:: Listing ::
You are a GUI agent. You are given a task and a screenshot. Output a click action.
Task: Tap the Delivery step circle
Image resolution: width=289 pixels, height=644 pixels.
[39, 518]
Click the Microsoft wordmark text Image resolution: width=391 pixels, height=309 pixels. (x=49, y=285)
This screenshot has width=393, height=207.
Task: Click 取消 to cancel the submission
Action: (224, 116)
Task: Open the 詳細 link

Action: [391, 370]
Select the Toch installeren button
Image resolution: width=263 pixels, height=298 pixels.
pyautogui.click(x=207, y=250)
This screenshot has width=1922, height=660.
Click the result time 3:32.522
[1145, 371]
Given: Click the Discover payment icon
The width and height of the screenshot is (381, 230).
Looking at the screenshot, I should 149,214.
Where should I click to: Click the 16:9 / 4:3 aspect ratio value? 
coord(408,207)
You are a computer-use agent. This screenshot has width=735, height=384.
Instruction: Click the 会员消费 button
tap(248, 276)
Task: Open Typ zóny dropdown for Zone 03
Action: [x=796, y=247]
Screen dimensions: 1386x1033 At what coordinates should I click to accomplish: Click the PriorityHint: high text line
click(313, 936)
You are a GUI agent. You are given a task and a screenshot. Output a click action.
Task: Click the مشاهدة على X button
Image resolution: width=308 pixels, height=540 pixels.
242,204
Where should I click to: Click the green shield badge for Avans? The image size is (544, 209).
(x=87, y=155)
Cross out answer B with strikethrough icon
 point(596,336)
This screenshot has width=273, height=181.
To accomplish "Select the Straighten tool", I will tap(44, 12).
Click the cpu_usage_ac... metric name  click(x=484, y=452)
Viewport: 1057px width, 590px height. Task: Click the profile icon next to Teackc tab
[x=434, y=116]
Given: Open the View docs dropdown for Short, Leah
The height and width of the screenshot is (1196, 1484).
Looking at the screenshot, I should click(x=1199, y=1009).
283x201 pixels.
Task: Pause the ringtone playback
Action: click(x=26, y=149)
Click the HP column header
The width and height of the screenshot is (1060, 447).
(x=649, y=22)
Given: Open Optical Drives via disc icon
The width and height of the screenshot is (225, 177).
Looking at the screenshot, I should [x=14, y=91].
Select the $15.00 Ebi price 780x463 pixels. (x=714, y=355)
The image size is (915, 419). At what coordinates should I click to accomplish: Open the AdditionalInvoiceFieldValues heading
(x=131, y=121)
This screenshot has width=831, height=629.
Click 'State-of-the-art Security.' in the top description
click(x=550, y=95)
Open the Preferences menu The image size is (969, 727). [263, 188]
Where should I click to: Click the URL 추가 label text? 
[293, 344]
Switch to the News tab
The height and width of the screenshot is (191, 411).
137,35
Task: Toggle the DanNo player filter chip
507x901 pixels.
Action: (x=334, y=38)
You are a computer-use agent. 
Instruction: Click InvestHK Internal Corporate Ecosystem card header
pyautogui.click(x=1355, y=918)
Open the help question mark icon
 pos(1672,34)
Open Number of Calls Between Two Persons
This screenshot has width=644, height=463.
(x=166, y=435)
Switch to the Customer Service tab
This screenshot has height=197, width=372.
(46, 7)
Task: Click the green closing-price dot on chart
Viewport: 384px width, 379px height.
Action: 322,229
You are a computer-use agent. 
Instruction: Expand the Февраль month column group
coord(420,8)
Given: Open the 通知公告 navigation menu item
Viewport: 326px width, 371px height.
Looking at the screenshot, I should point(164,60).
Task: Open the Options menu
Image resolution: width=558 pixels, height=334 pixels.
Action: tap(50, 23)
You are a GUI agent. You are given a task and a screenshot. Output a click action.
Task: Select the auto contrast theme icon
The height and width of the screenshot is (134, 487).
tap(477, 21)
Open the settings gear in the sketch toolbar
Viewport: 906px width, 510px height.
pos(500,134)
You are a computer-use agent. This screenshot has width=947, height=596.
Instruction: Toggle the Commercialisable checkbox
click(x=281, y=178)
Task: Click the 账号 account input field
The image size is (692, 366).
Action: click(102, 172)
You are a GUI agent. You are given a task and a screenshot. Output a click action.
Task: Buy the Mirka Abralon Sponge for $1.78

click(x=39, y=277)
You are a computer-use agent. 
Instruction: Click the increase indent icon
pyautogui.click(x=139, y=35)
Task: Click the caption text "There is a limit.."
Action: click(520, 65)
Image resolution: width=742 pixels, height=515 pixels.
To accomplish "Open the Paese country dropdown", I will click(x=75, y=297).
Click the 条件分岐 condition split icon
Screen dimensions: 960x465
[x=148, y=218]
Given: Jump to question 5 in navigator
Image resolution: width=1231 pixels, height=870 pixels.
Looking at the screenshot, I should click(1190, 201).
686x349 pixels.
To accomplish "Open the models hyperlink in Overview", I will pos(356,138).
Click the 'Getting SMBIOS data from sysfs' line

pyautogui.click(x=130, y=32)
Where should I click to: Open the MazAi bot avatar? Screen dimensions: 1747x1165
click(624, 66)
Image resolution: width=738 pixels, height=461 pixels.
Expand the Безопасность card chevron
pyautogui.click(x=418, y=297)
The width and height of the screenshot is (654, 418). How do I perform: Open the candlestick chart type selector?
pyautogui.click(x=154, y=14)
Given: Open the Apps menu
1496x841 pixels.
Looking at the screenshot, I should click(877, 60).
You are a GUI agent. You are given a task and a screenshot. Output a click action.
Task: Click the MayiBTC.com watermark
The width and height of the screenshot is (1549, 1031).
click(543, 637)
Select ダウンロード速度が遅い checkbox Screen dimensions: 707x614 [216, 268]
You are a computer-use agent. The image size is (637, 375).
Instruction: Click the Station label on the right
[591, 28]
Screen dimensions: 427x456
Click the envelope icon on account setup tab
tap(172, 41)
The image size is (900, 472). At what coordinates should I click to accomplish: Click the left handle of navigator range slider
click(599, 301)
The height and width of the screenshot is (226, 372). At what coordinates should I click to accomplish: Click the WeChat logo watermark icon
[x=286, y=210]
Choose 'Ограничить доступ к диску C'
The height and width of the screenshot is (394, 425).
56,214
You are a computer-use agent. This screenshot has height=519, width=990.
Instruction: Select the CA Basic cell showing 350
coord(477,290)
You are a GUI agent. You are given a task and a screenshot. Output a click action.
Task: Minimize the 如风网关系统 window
:::
* [Work to complete]: Rewrite the stretch of the listing from the line containing "Open the Preferences" through the line containing "coord(420,8)", replacing "News" with "Sports" and leaving every other character unchanged.

* [Output for this task]:
Open the Preferences menu The image size is (969, 727). [263, 188]
Where should I click to: Click the URL 추가 label text? 
[293, 344]
Switch to the Sports tab
The height and width of the screenshot is (191, 411).
137,35
Task: Toggle the DanNo player filter chip
507x901 pixels.
Action: (x=334, y=38)
You are a computer-use agent. 
Instruction: Click InvestHK Internal Corporate Ecosystem card header
pyautogui.click(x=1355, y=918)
Open the help question mark icon
 pos(1672,34)
Open Number of Calls Between Two Persons
This screenshot has width=644, height=463.
(x=166, y=435)
Switch to the Customer Service tab
This screenshot has height=197, width=372.
(46, 7)
Task: Click the green closing-price dot on chart
Viewport: 384px width, 379px height.
Action: 322,229
You are a computer-use agent. 
Instruction: Expand the Февраль month column group
coord(420,8)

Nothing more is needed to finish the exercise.